Tuesday, December 6, 2011

The Effects of Setting

Author Willa Cather embedded literary devices, such as metaphors, similes, and personification, within her writing.

"As I looked about me I felt that the grass was the country, as the water is the sea. The red of the grass made all the great prairie the colour of wine-stains, or of certain seaweeds when they are first washed up. And there was so much motion in it; the whole country seemed, somehow, to be running."

"The grave, with its tall red grass that was never mowed, was like a little island."

"Winter comes down savagely over a little town on the prairie. The wind that sweeps in from the open country strips away all the leafy screens that hide one yard from another in summer, and the houses seem to draw closer together. The roofs, that looked so far away across the green treetops, now stare you in the face, and they are so much uglier than when their angles were softened by vines and shrubs.

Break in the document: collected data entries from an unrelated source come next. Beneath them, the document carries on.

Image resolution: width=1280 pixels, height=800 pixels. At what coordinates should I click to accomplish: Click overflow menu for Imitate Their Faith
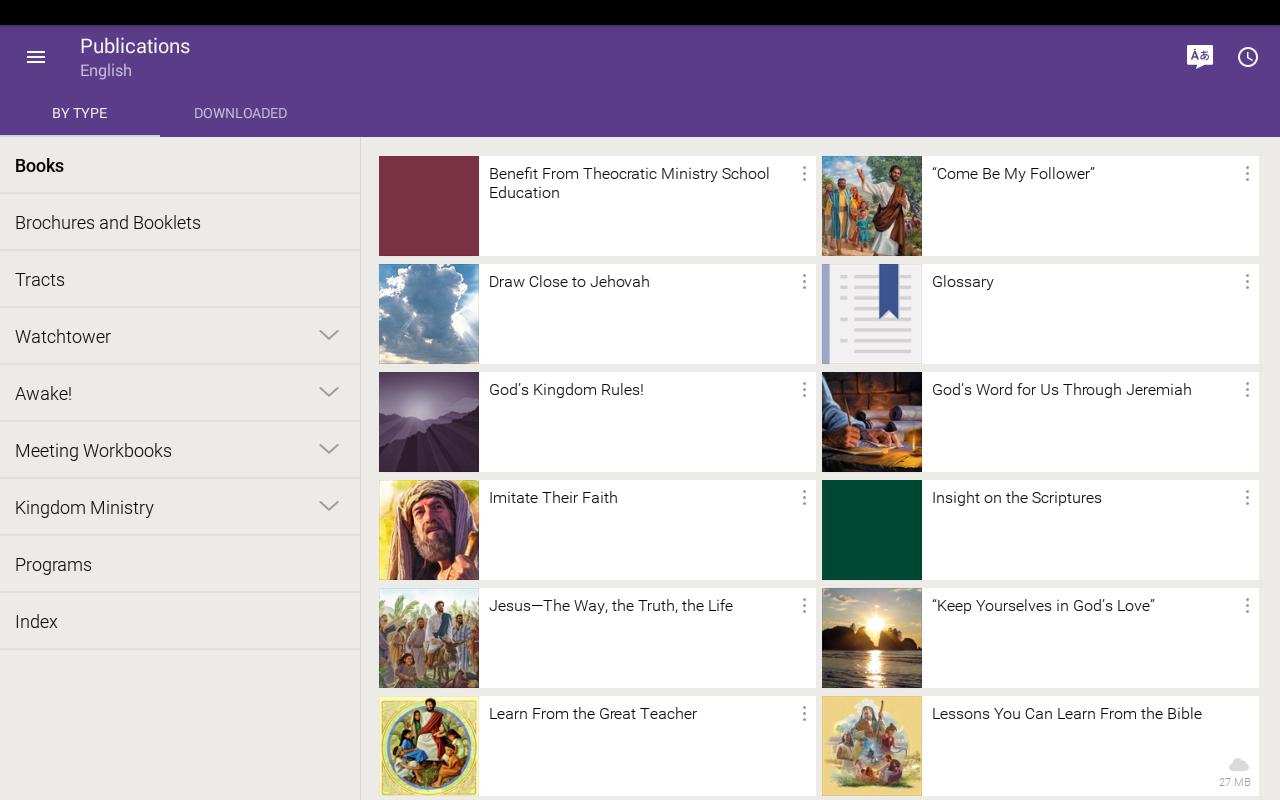[804, 498]
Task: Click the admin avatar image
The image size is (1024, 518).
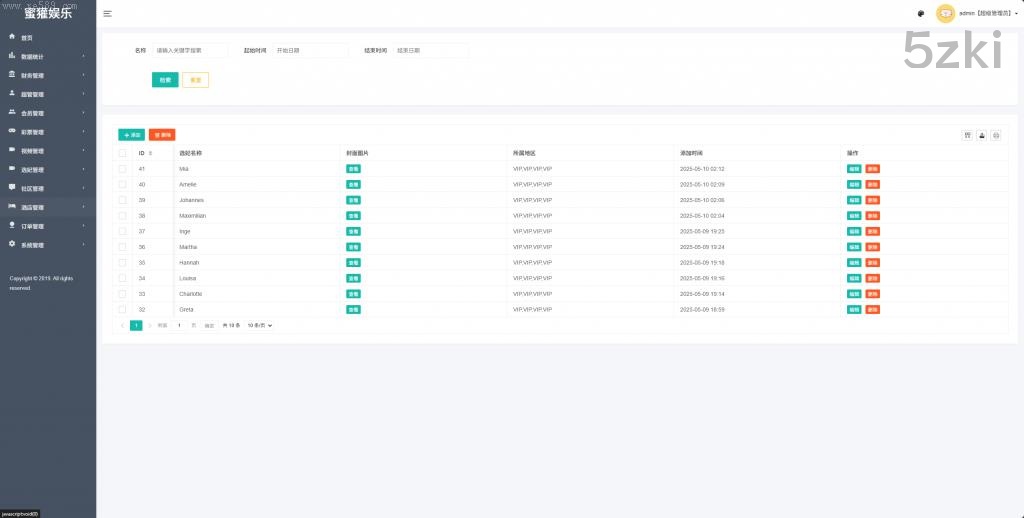Action: (945, 13)
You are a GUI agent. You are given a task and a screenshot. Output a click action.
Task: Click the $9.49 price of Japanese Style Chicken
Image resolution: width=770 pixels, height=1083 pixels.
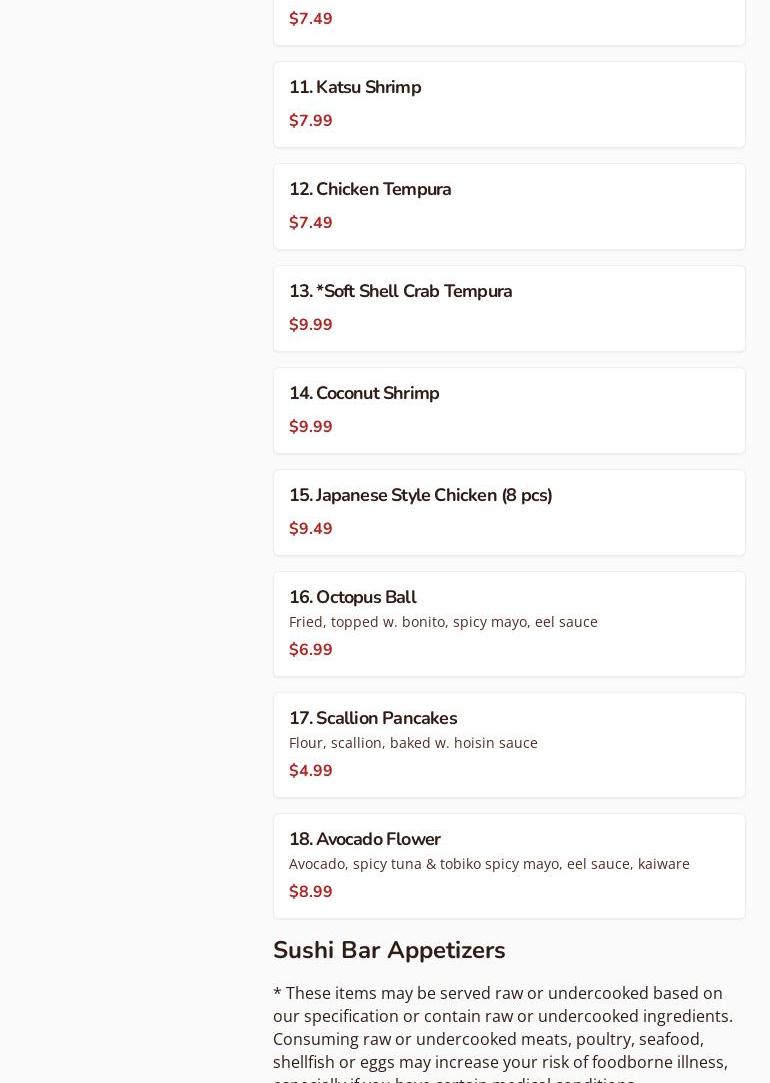310,529
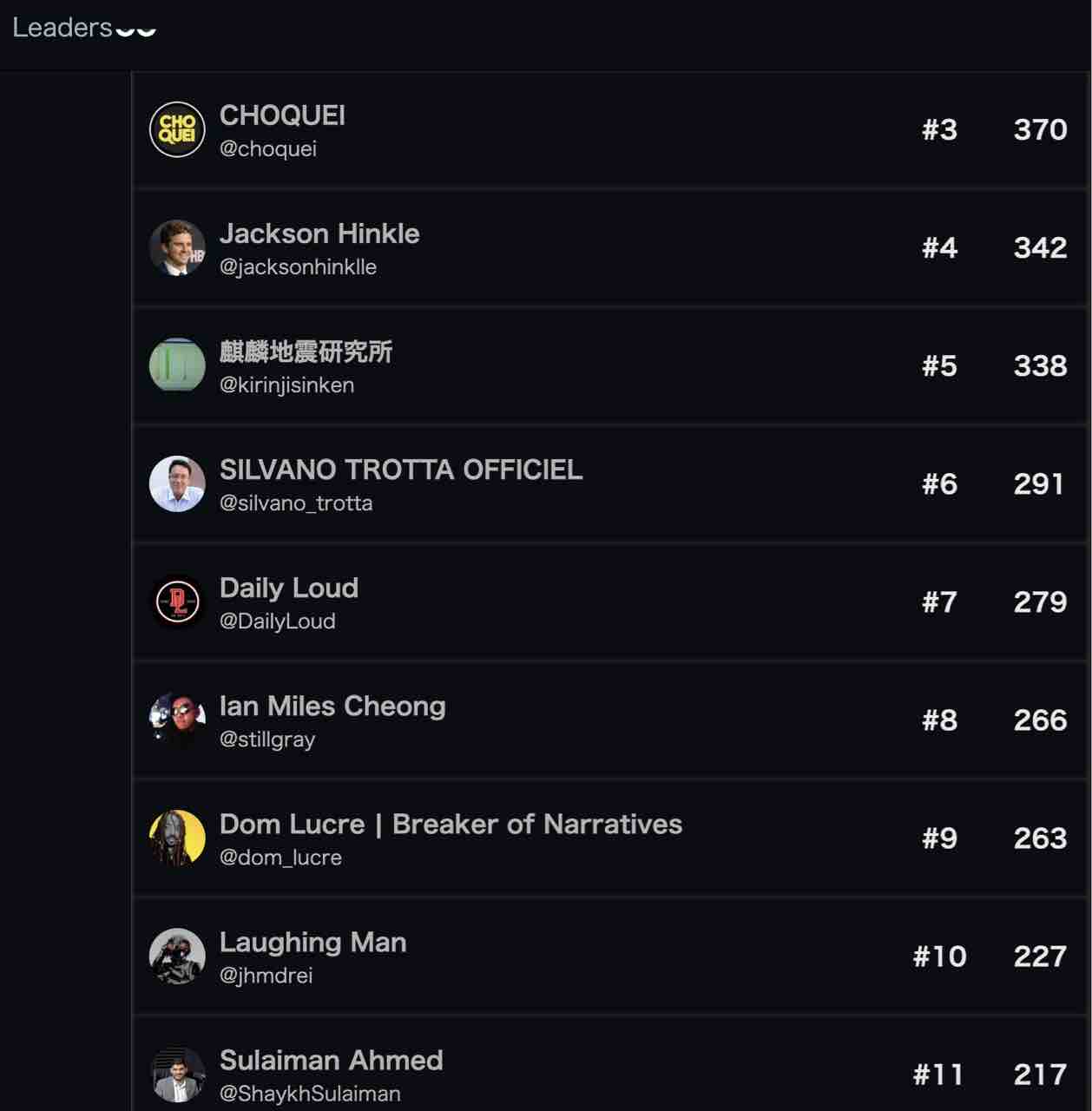Open the kirinjisinken green avatar
The height and width of the screenshot is (1111, 1092).
pyautogui.click(x=177, y=365)
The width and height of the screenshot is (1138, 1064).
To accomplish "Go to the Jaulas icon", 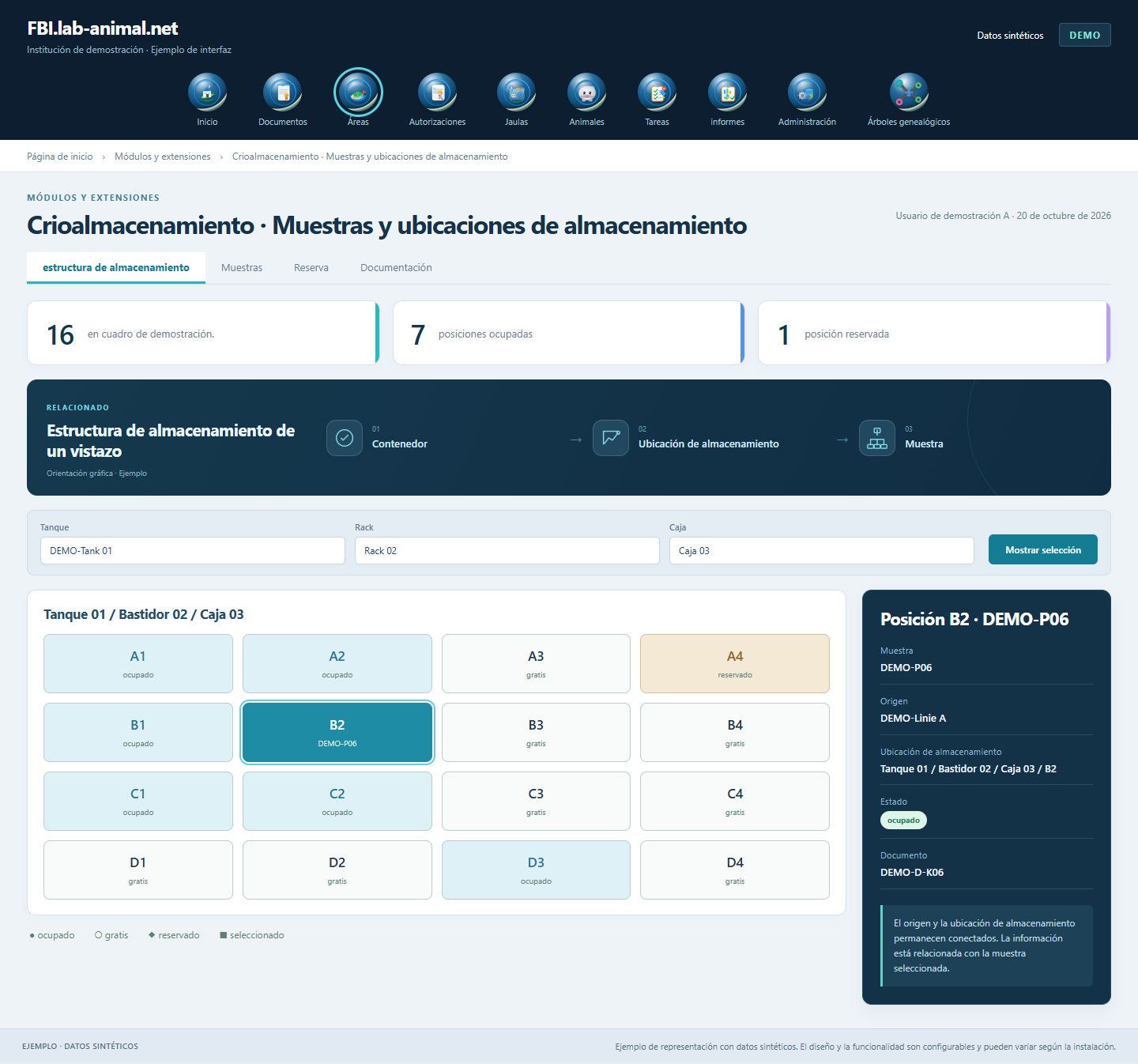I will point(516,92).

Chunk #1:  In the time of a crisis, people come together to solve and deal with the issue. In, My Antonia, the winter was  a rough time for all the characters, so they came together to help one another. One of the quotes states, "the houses seem to draw closer together." It looked as if they were physically moving closer, and mentally they were because everyone helped everyone else. Which made the characters within the novel come closer together.

Chunk #2:
I have always dreamed of going to New York City, The Big Apple. I imagine the noises of traffic seeping through my window in the wee hours of the morning, and the smell of the cultural food on the streets. I wonder about the experience of shopping on Fifth Avenue or visiting the grand museums. I fear for the homeless in the alleys and the smell of the subway. New York has spoken to me through movies and songs. I cannot imagine that what I see in the movies is what I will see in real life, but I will not know until I go. I am sure New York will be an experience for me. Good or Bad? I do not know.